A 44-year-old lady who had undergone bariatric surgery presented with bilateral aural fullness and autophony in 2009, becoming the first case of PET to be published in the English-language literature [5]. Other studies have concluded that PET may be one of the surgical complications associated with obesity [11]. Munoz et al. conducted a similar study with 141 patients who had undergone bariatric surgery and estimated that 21.28% of their sample population had PET. The purpose of our investigation was to determine the prevalence of symptoms consistent with PET dysfunction due to acute weight loss following bariatric surgery. Bariatric surgery is recommended as a method for achieving short-term weight loss in morbidly obese patients and is a viable treatment option. In addition, obesity prevalence is on the rise in Saudi Arabia, resulting in a rapid expansion of the disease’s prevalence. Because all participants in this study had formal indications for surgery, there may be a significant impact on the function of the auditory tubules.
Interestingly, despite the presence of PET symptoms such as aural congestion and autophony, audiometry and tympanometry were not altered in our sample. Unfortunately, it is still difficult to make an objective diagnosis of auditory tubal dysfunction because symptoms are not always present at the time of evaluation (e.g., tympanometry) [9]. The patient’s medical history and current symptoms are used to determine the ultimate diagnosis [9].
We believe that the symptoms of PET dysfunction in our sample were related to the accelerated loss of adipocyte fatty tissue (Ostmann’s fat) that surrounds the cartilaginous portion of the eustachian tube. Similar findings were reported by other studies in similar conditions of weight loss, such as anorexia, puerperium, and restrictive alimentary diet [7,11].

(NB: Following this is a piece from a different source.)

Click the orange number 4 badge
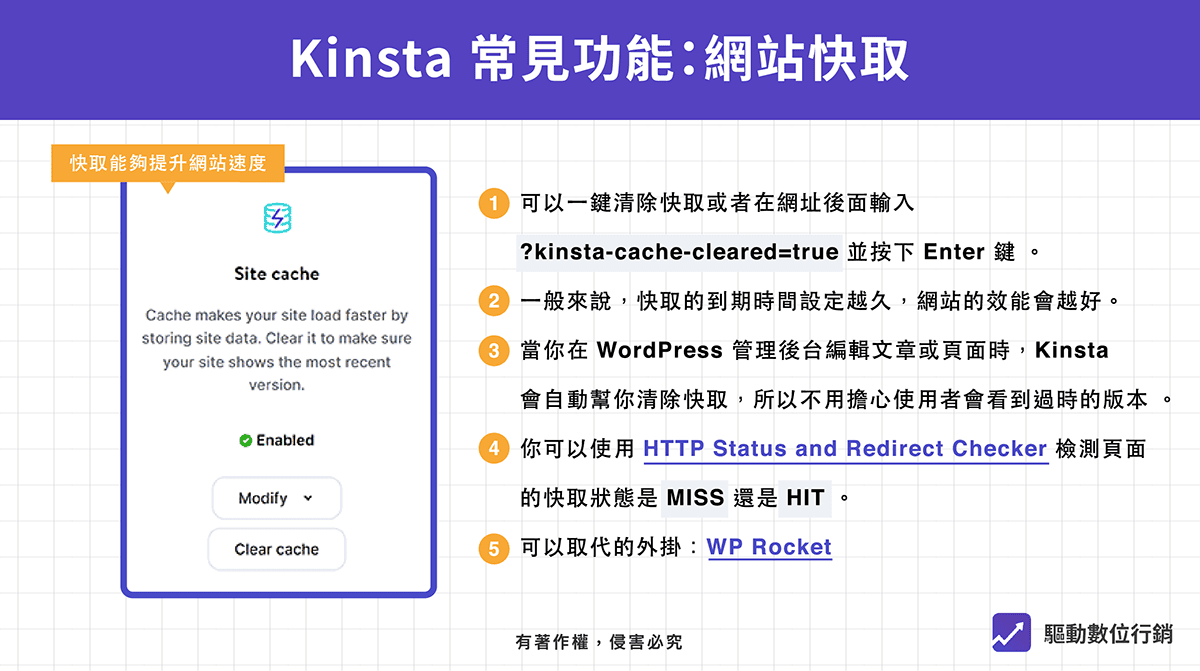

Letti, et al. [12] evaluated a sample of eight patients who underwent a restrictive diet, losing an average of 15 kg in 45-65 days, and presented with tubal dysfunction. The loss of subcutaneous adipose fatty tissue predisposes the permeability of the auditory tubules, as noted by the authors of a study on the effects of a restrictive diet on patients with significant weight loss, poor nutrition, and deteriorating general health.
These patients are more likely to develop tubal dysfunction than the general population, as indicated by the previous studies, if they experience a sudden and significant weight loss. According to the literature, this is the first study conducted in the Middle East region. Additional research is required to interpret the association between the degree of weight loss and the severity of these symptoms, as well as long-term follow-ups with specific tests to evaluate the persistence and improvement of symptoms, along with their significance in the quality of life of the patient.
Conclusions
Overall, 20.22% of the bariatric surgery patients in our study sample displayed symptoms consistent with patulous auditory tubal dysfunction. The preoperative and postoperative BMI of symptomatic and asymptomatic patients did not differ significantly. To improve the patient outcomes and satisfaction following bariatric surgery hearing symptoms associated with PET need to be included in bariatric surgery post operative follow-ups.
The authors have declared that no competing interests exist.
Human Ethics
Consent was obtained or waived by all participants in this study. King Saud University, College of Medicine, Institutional Review Board (IRB) issued approval E-22-7114
Animal Ethics
Animal subjects: All authors have confirmed that this study did not involve animal subjects or tissue.